DATASET ENTRIES ▸

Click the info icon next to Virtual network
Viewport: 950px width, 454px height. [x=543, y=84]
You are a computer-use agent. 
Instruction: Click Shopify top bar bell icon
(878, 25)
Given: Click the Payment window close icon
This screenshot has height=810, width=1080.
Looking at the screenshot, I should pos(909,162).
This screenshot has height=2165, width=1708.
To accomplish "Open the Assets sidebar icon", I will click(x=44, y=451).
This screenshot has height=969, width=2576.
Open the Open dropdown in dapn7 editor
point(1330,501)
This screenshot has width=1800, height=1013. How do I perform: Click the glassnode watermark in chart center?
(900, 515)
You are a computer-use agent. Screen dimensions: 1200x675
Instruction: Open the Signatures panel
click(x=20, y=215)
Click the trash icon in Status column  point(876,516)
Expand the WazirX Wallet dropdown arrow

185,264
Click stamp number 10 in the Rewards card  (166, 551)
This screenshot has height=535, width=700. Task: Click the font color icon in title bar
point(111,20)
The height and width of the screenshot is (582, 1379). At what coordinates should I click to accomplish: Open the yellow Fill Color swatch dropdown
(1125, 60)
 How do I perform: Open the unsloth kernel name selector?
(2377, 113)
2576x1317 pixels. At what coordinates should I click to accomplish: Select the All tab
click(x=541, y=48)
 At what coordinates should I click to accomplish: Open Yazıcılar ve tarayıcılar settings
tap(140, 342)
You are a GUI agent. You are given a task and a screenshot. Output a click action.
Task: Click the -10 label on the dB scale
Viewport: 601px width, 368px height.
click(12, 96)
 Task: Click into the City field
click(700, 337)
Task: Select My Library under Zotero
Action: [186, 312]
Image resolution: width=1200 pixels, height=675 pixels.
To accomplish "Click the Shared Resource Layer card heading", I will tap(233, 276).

REQUEST ▸ Rewrite all of the entries above, changing every "dropdown" to "drop-down" and keeping everything else the same.

SOLUTION TO THIS EXERCISE ▸
Click the info icon next to Virtual network
Viewport: 950px width, 454px height. [x=543, y=84]
You are a computer-use agent. 
Instruction: Click Shopify top bar bell icon
(878, 25)
Given: Click the Payment window close icon
This screenshot has height=810, width=1080.
Looking at the screenshot, I should pos(909,162).
This screenshot has height=2165, width=1708.
To accomplish "Open the Assets sidebar icon", I will click(x=44, y=451).
This screenshot has height=969, width=2576.
Open the Open drop-down in dapn7 editor
point(1330,501)
This screenshot has width=1800, height=1013. How do I perform: Click the glassnode watermark in chart center?
(900, 515)
You are a computer-use agent. Screen dimensions: 1200x675
Instruction: Open the Signatures panel
click(x=20, y=215)
Click the trash icon in Status column  point(876,516)
Expand the WazirX Wallet drop-down arrow

185,264
Click stamp number 10 in the Rewards card  (166, 551)
This screenshot has height=535, width=700. Task: Click the font color icon in title bar
point(111,20)
The height and width of the screenshot is (582, 1379). At what coordinates should I click to accomplish: Open the yellow Fill Color swatch drop-down
(1125, 60)
 How do I perform: Open the unsloth kernel name selector?
(2377, 113)
2576x1317 pixels. At what coordinates should I click to accomplish: Select the All tab
click(x=541, y=48)
 At what coordinates should I click to accomplish: Open Yazıcılar ve tarayıcılar settings
tap(140, 342)
You are a GUI agent. You are given a task and a screenshot. Output a click action.
Task: Click the -10 label on the dB scale
Viewport: 601px width, 368px height.
click(12, 96)
 Task: Click into the City field
click(700, 337)
Task: Select My Library under Zotero
Action: [186, 312]
Image resolution: width=1200 pixels, height=675 pixels.
To accomplish "Click the Shared Resource Layer card heading", I will tap(233, 276).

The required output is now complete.